*Input data*

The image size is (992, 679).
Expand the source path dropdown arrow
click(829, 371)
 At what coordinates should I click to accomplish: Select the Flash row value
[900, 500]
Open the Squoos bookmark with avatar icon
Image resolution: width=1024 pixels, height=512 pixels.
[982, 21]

*Work required*
Rewrite all of the records above, changing "dropdown" to "drop-down" and leaving every other part as it is.

*Solution*
The image size is (992, 679).
Expand the source path drop-down arrow
click(829, 371)
 At what coordinates should I click to accomplish: Select the Flash row value
[900, 500]
Open the Squoos bookmark with avatar icon
Image resolution: width=1024 pixels, height=512 pixels.
[982, 21]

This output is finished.